Multiplex IHC enables the detection of two or more targets on one slide and is particulaly valuable when single IHC-P is not sufficient to accurately show the anticipitated result: e.g. immunophenotyping of cells using two or more markers. Multiplex IHC-P can be done using either fluorophores or chromogenic substrates. However, Multiplexing has many technical challenges, so several important issues should be considered:
Host Species of Primary Antibodies
When using indirect IHC methods for antibody-antigen detection (see: Secondary-systems), the primary antibodies should ideally originate from different host species to avoid cross-reaction of the secondary systems. Monoclonal antibodies from the same host species but with different isotypes can be detected using isotype-specific secondary antibodies. In chromogenic IHC-P, heat or low pH-buffers may be used to strip antibodies from the first IHC-P round when only primary antibodies from the same species and isotype are available. When including a heat denaturation step in your protocol, consider taking a heat-resistant substrate, e.g. DAB.

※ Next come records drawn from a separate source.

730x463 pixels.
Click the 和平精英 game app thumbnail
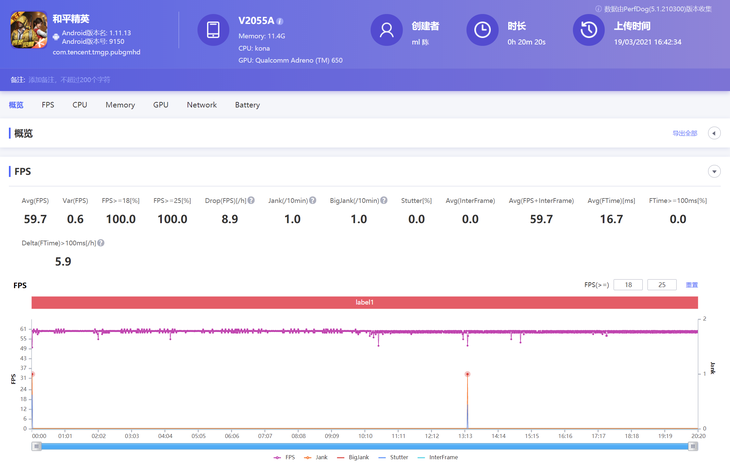tap(29, 30)
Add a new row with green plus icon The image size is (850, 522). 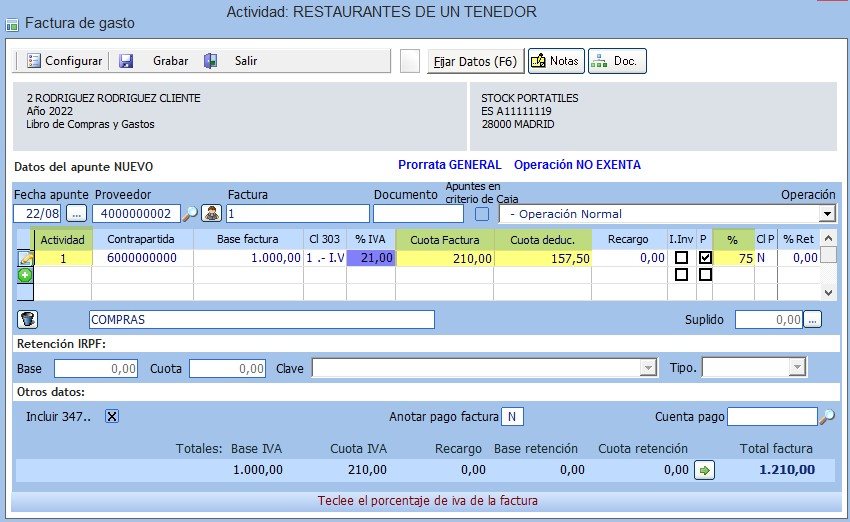pos(25,275)
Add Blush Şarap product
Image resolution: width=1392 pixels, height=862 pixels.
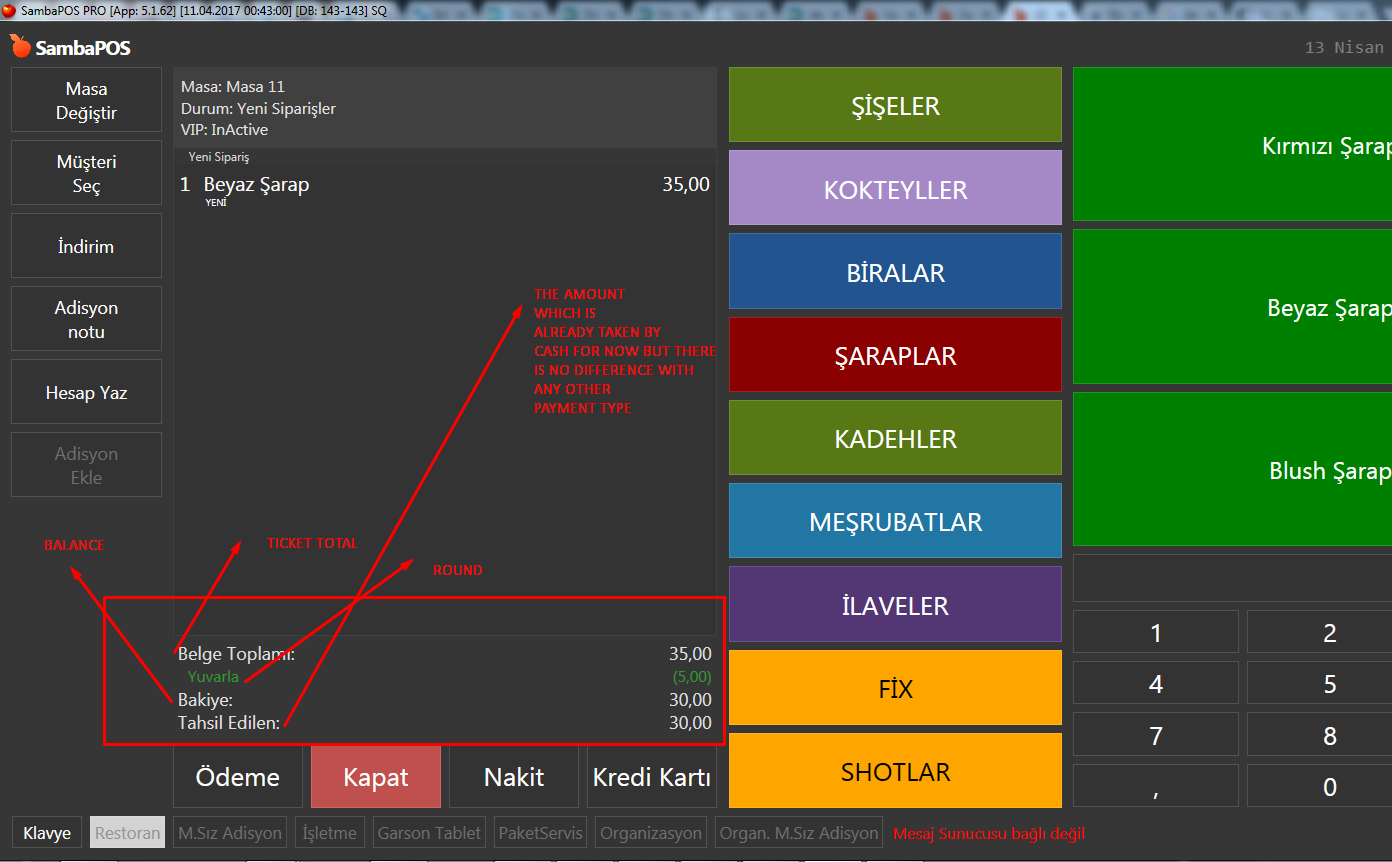point(1232,470)
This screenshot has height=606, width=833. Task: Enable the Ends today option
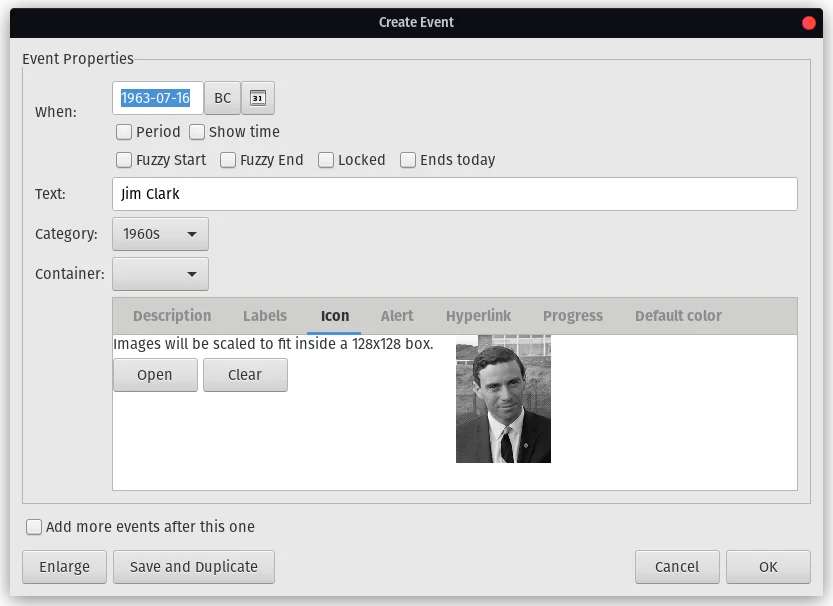[x=407, y=159]
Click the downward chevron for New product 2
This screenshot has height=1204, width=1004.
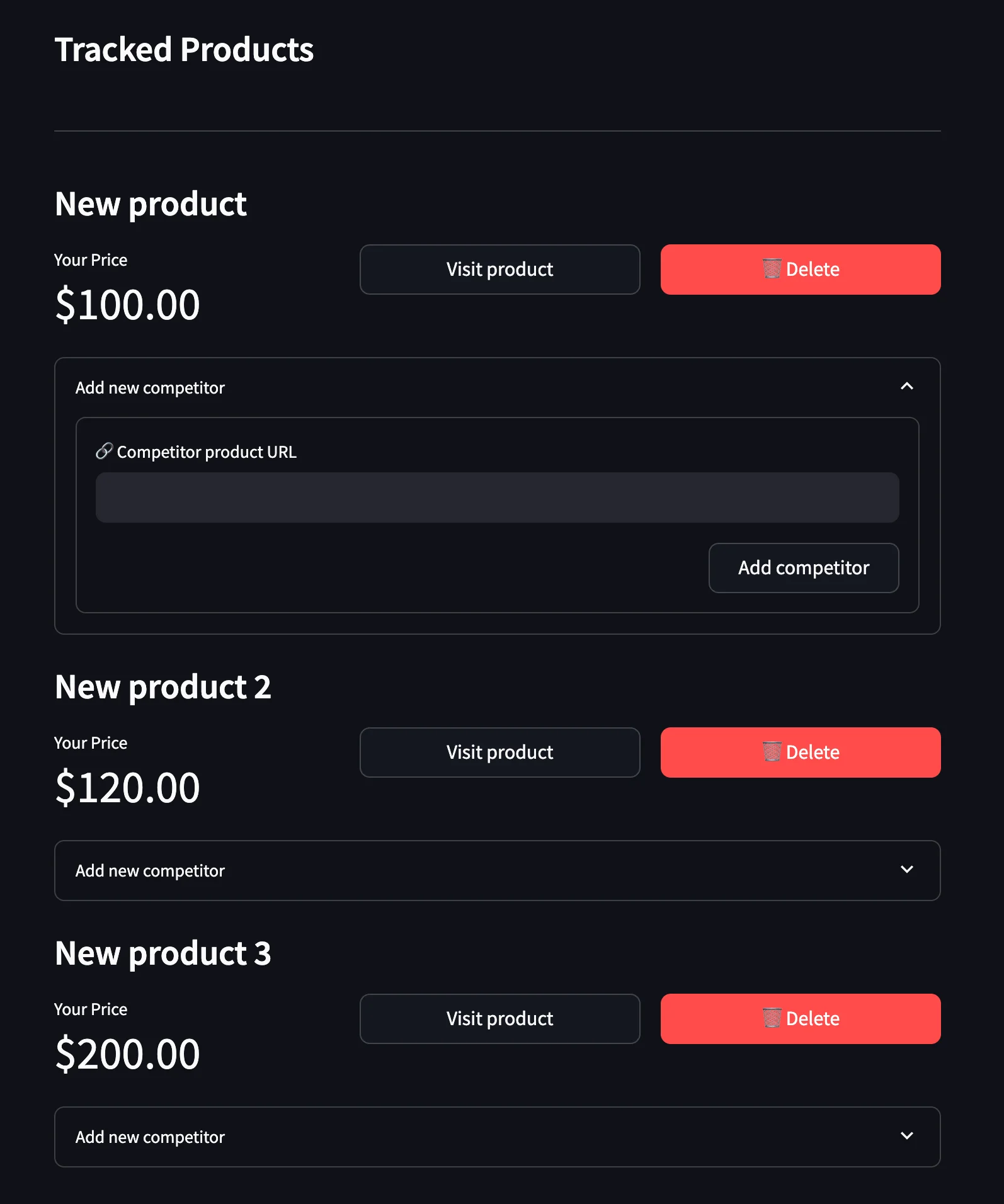908,870
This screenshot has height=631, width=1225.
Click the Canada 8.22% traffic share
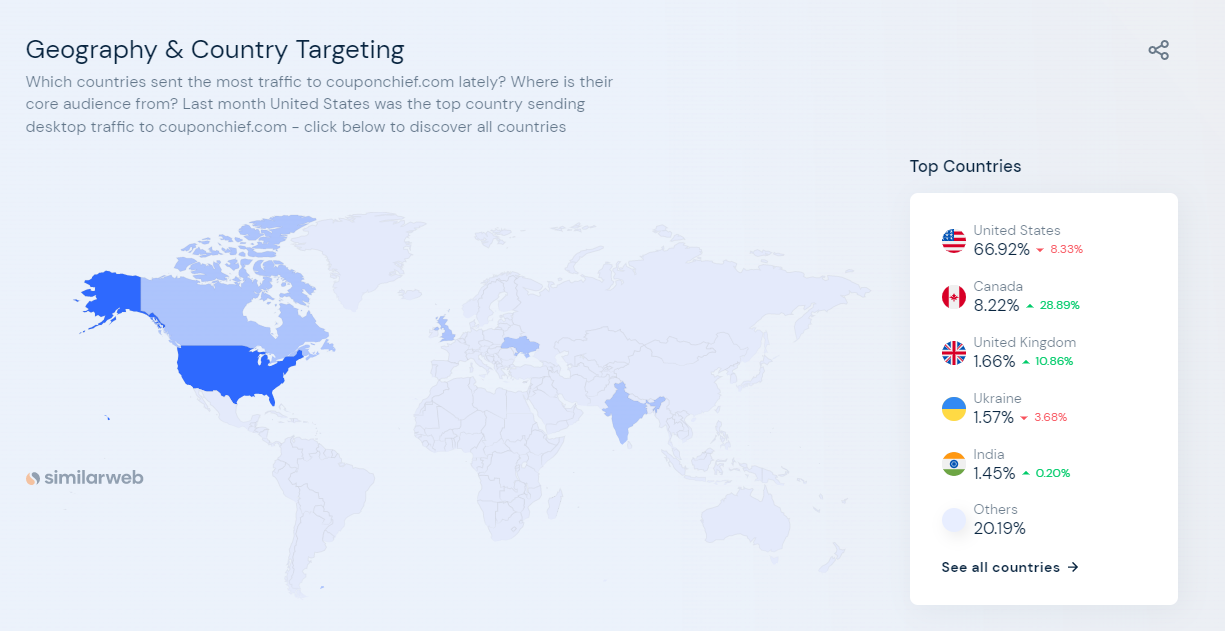click(x=996, y=305)
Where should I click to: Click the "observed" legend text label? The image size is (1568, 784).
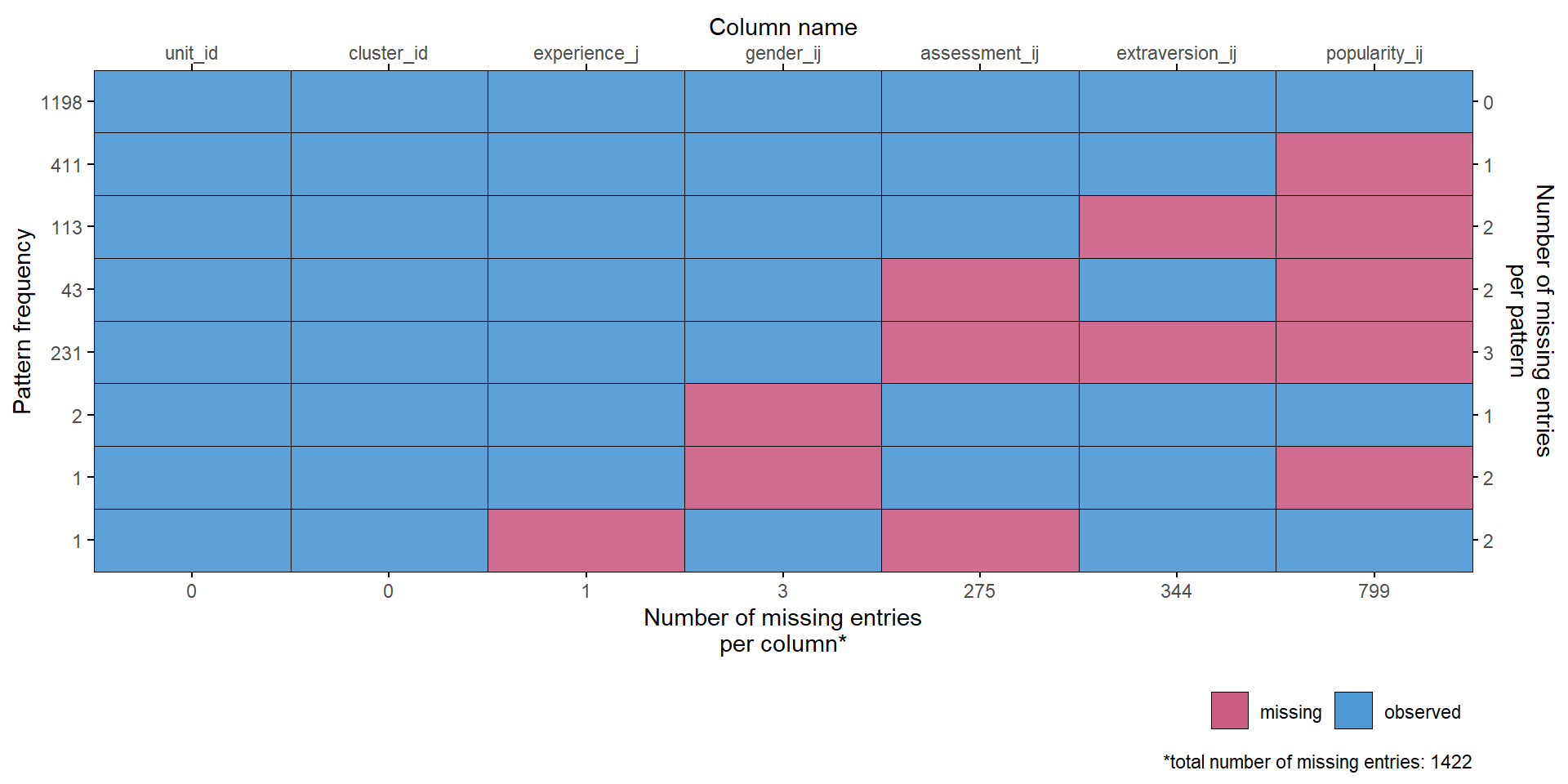pyautogui.click(x=1422, y=712)
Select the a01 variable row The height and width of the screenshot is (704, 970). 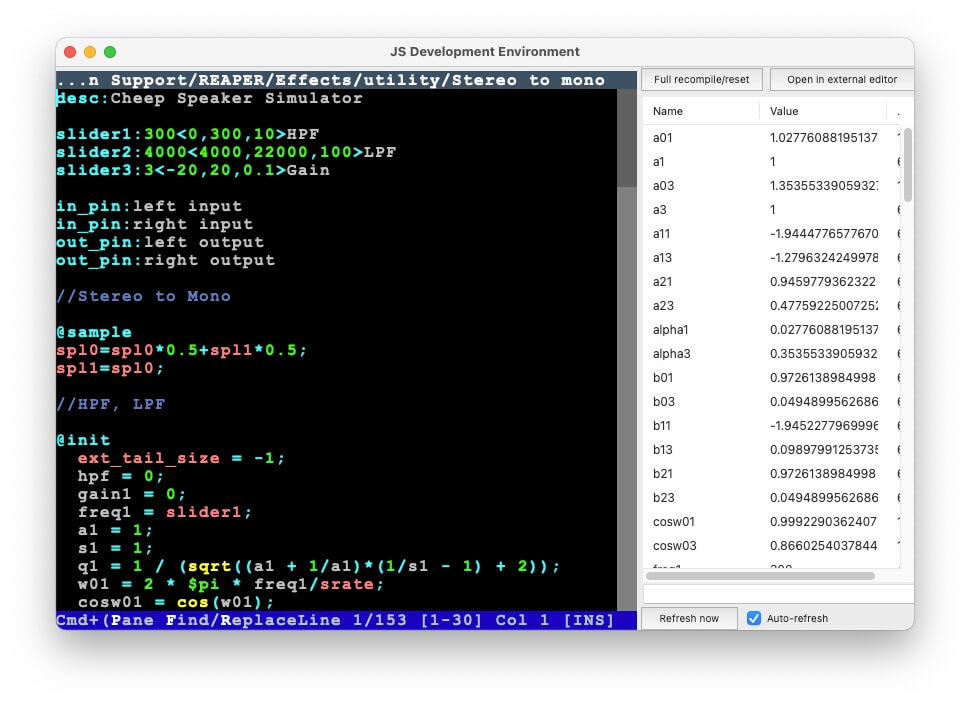(770, 137)
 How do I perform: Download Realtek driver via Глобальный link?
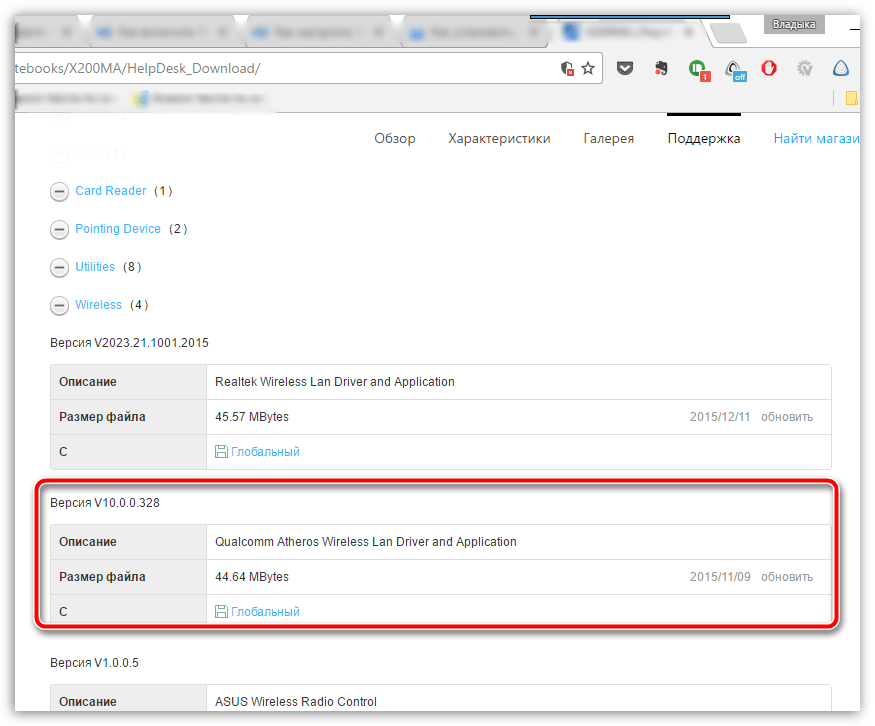pos(265,452)
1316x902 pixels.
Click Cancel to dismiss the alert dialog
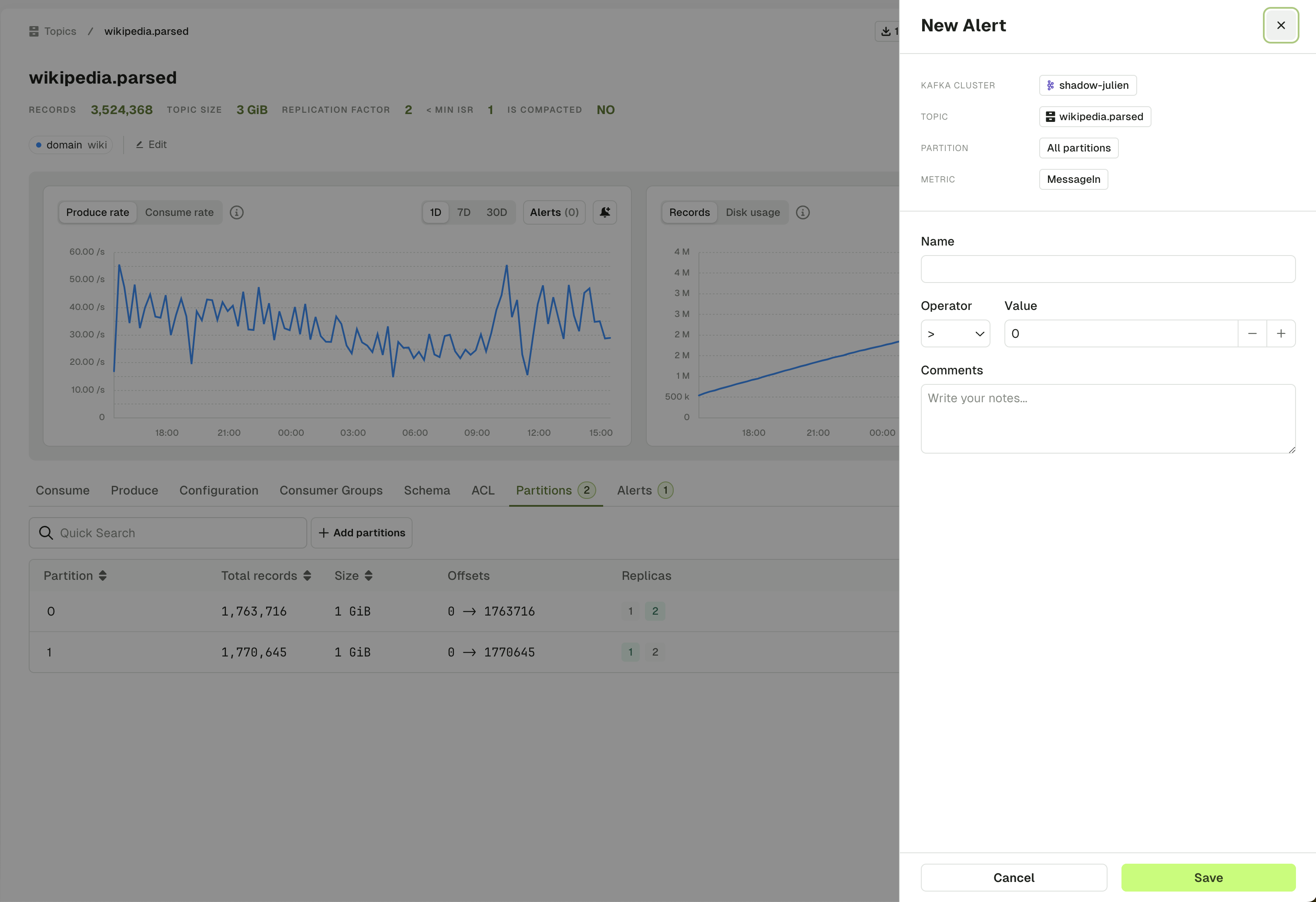1014,877
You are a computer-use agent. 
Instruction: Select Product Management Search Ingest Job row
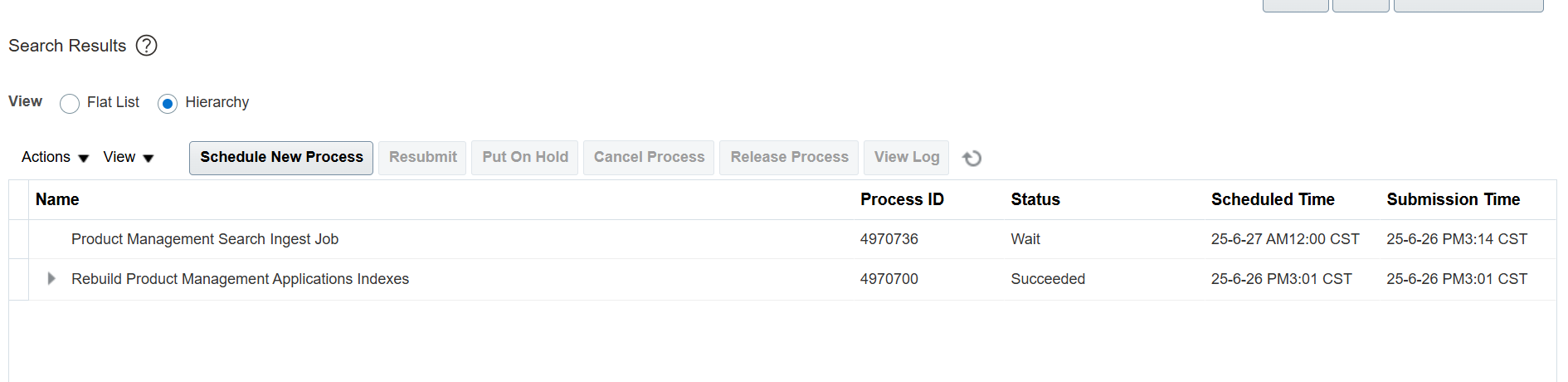point(782,239)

Spectral Differentiation of Colors and Compatibility of Chromogenic Substrates
In Immunofluorescence, use fluorophores with narrow emission spectra, narrow bandpass filters in your microscope to avoid bleed-through, and target the less abundant protein with the brighter fluorophore. Autofluorescence of the tissue may hamper interpretation of results especially in green- and red-channel fluorophores. Include a control slide without antibody and fluorophore to check for autofluorescence in your tissue (see: IHC-Controls).
Spectral differentiation of chromogenic substrates may be difficult, especially for co-localized targets. The mixed color should be well contrasted from single stains. Pay attention to mounting requirements of chromogens and use substrates with higher sensitivity for less abundant target proteins.